A guerrilla gardener working in secret creates a forest in Kolkata
Mantu Hait, 45, from Kolkata, has been on a secret mission for 15 years. It entails a small patch of land, some botanical weapons, and fairly a little bit of subterfuge. The land is a vacant plot that sits between a canal and a railway monitor in southern Kolkata. This is the place Hait does his guerrilla gardening
Worldwide, guerrilla gardening is the time period used for do-gooders who plant and have a tendency to greenery on city plots they don’t personal or have a reliable declare to. Usually, these are authorities plots; in uncommon instances, they’re non-public however uncared for or deserted.
In Kolkata, this Port Trust plot served as a play space within the 1990s, when Hait was a toddler. “It was like an unkempt meadow, with some big trees on the periphery,” he says. Slowly, rubbish started to appear. By the late ’90s, the timber have been gone.
“That broke my heart,” Hait says. “I wanted to do something good but I was just a college student with no money.”
By 2005, he was a practising advocate in an Alipore courtroom and the plot was now driving him loopy. So Hait determined to simply step up and act. “I spent Rs 100 on some saplings and started planting them.
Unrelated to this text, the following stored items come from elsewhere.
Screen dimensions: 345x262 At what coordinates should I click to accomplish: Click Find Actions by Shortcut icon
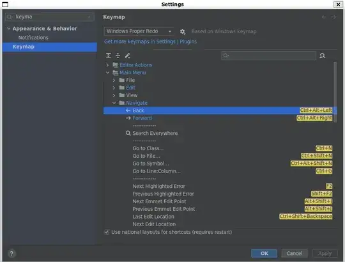coord(323,56)

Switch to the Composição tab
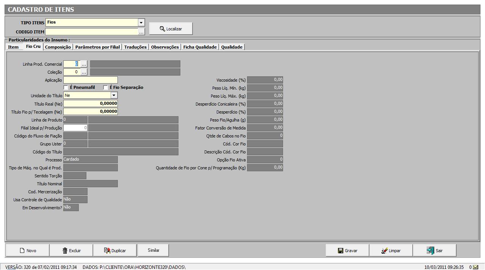(58, 47)
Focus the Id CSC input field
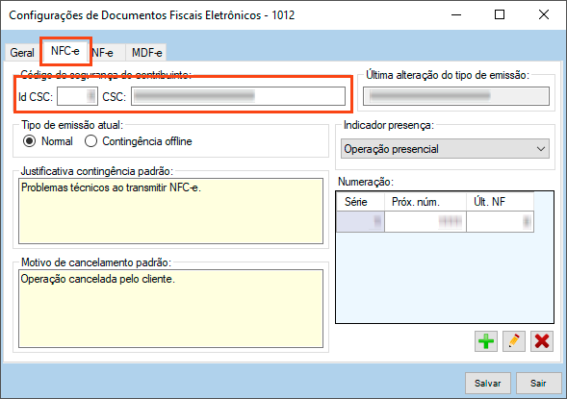Screen dimensions: 567x399 tap(77, 96)
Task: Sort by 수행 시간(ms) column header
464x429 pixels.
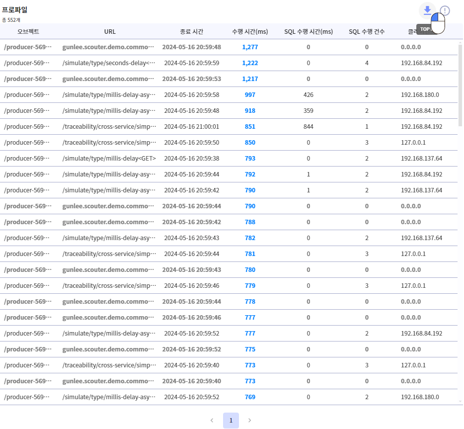Action: 250,32
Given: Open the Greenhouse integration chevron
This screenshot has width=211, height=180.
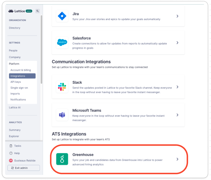Looking at the screenshot, I should pos(177,159).
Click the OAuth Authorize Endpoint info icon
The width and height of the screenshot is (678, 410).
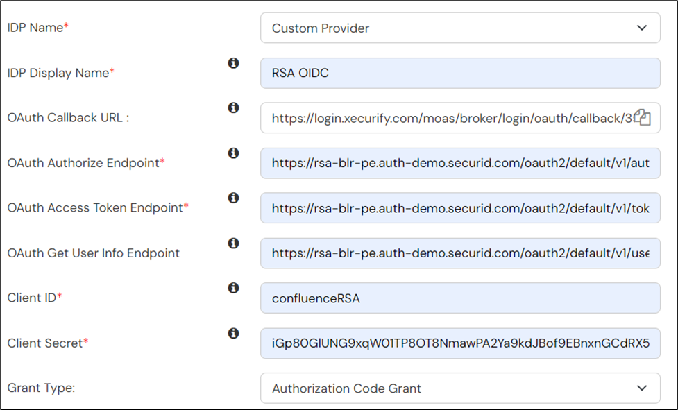click(233, 153)
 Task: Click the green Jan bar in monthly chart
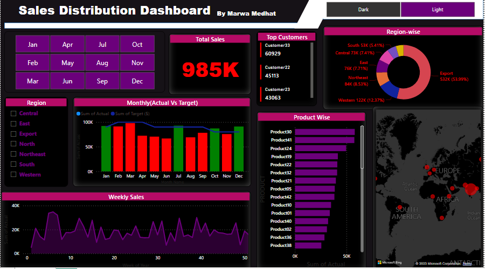tap(106, 148)
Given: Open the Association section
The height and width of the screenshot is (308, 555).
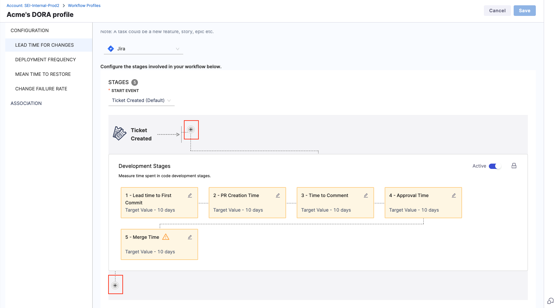Looking at the screenshot, I should (x=26, y=103).
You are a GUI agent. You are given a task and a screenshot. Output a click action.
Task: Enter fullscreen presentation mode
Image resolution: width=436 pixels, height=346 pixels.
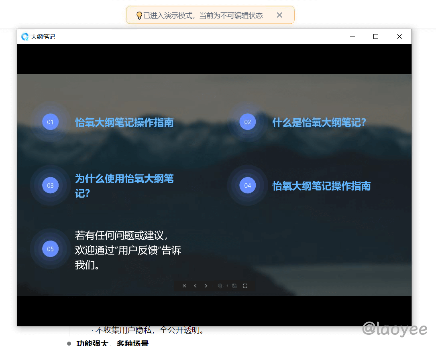(245, 286)
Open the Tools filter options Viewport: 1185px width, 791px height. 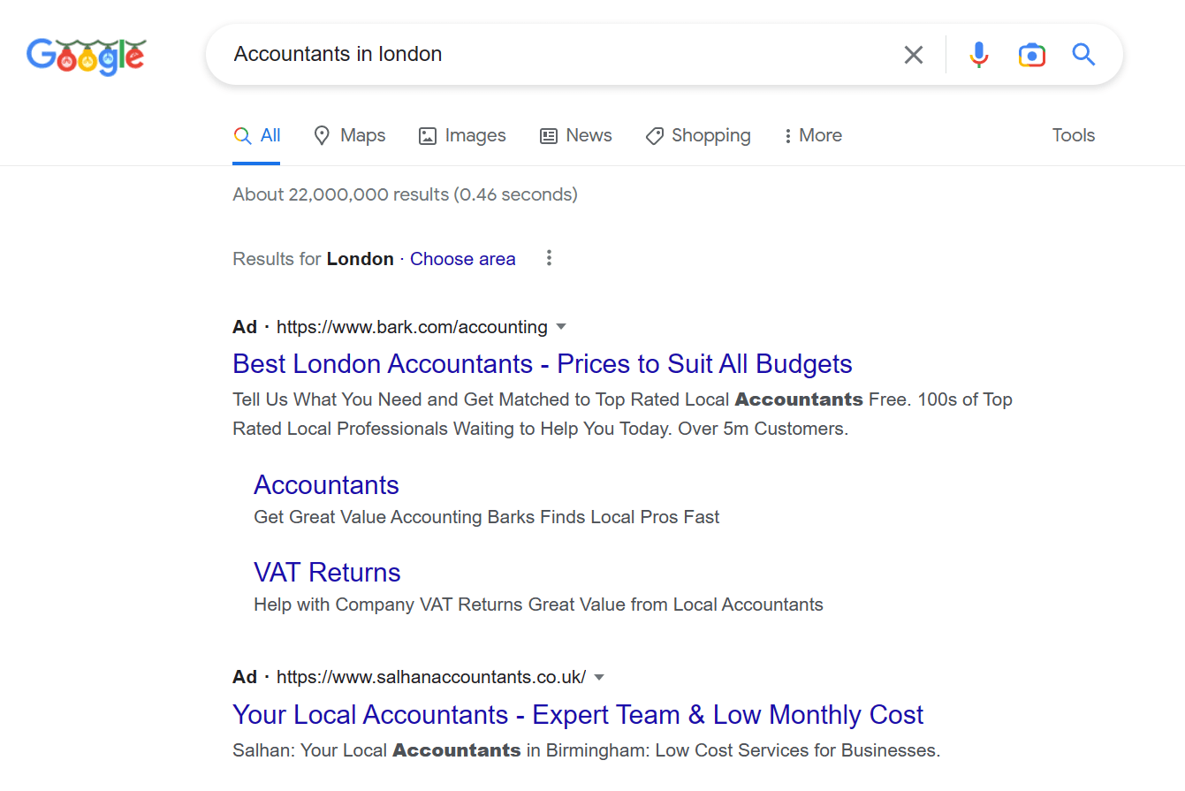(x=1073, y=135)
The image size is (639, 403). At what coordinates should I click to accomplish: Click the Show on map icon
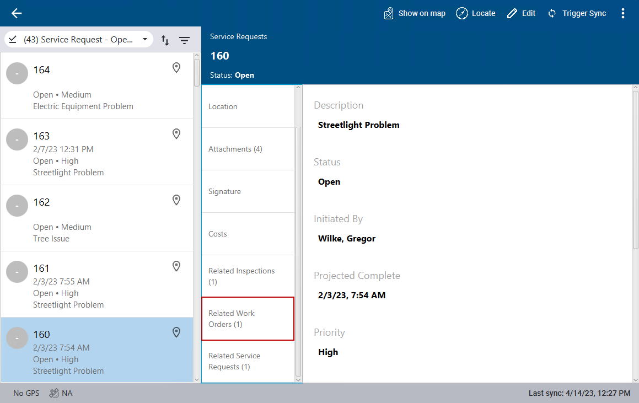(x=389, y=13)
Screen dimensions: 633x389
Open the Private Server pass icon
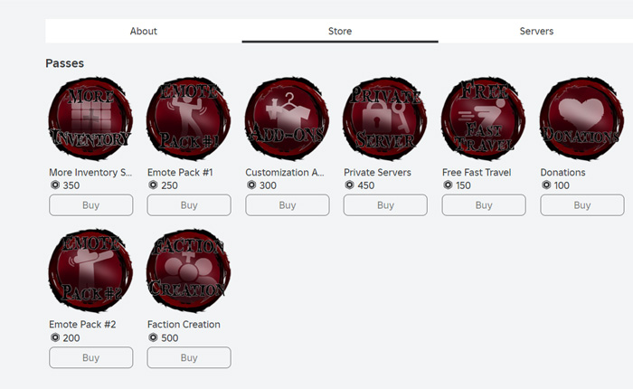385,119
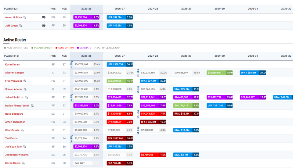Open the note icon next to Steven Adams
The width and height of the screenshot is (293, 168).
pyautogui.click(x=25, y=89)
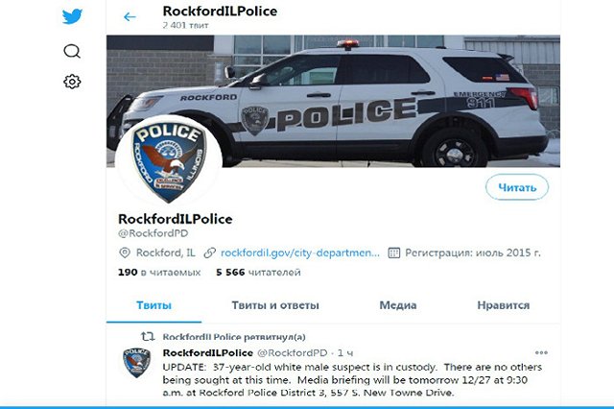This screenshot has width=614, height=409.
Task: Open the three-dot menu on the tweet
Action: coord(541,352)
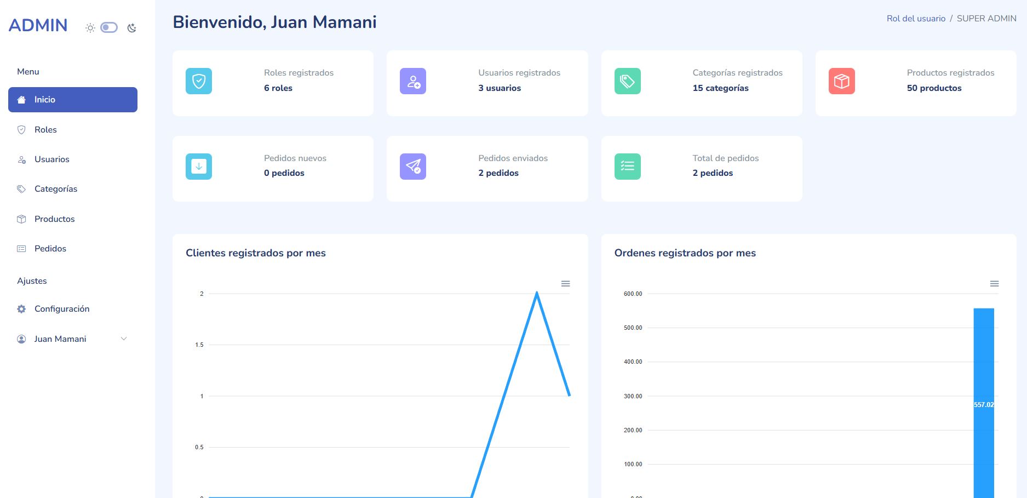The image size is (1027, 498).
Task: Expand the Juan Mamani user menu chevron
Action: pyautogui.click(x=124, y=339)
Some survived, some died. I continued doing this for a few years, with some positive results,” he says.
15 years in the past Mantu Hait, 45, spent Rs 100 and began planting some saplings within the uncared for space. Now, even when a tree falls, they don’t clear it away. The rotting tree provides delivery to numerous forms of mushrooms and help different life types.
Hait then began volunteering with a neighborhood NGO known as Prakriti Samsad (Organising for Nature) and so they started to pitch in with materials. Friends and household donated too. Another NGO, the Alipore Environmental Association, heard of his efforts and reached out. Just a few volunteers helped him filter out the rubbish, one patch at a time.
“Over a year, I planted around 500 saplings, and I noticed that the saplings for big trees were doing really well. I did some research and learnt more about things like what to plant, and how close to plant them so that they could help sustain each other. That’s when I first heard the phrase guerrilla gardening and realised that was me!”
Over the previous decade, mango, sheesham, plum, guava, tamarind and Asoka timber have come up on this 1-km-long strip.
“Right now, it looks like a forest. The trees need barely any maintenance — once a year four of my friends and I plant some seeds and saplings and clear out any garbage.”
Once filling up with rubbish, the land now attracts all kinds of birds.
Meanwhile, Hait has continued to jot down letters usually to the Kolkata Port Trust, asking for permission to do clean-up and plantation drives on this land. “All my letters have gone unanswered. But there has been no objection either. And now there are birds and butterflies here now, mongooses and squirrels. People go there for morning walks.”
It’s like a tiny forest in a polluted, crowded a part of town. “Even if a tree falls, we don’t clear it away. We let the rotting tree gives birth to various types of mushrooms and support other life forms,” Hait says.
The patch of nature is prized by native residents. “Hait is doing an excellent job. This forest has changed the air,” says Pratik Maitra, 72, a retired architect. “The greenery here keeps the area cooler the rest of the city. I’ve lived here all my life but never saw so many varieties of birds as we see now. Sometimes people try to dump garbage or cut the trees. We conduct regular checks and tell them to leave the place alone.”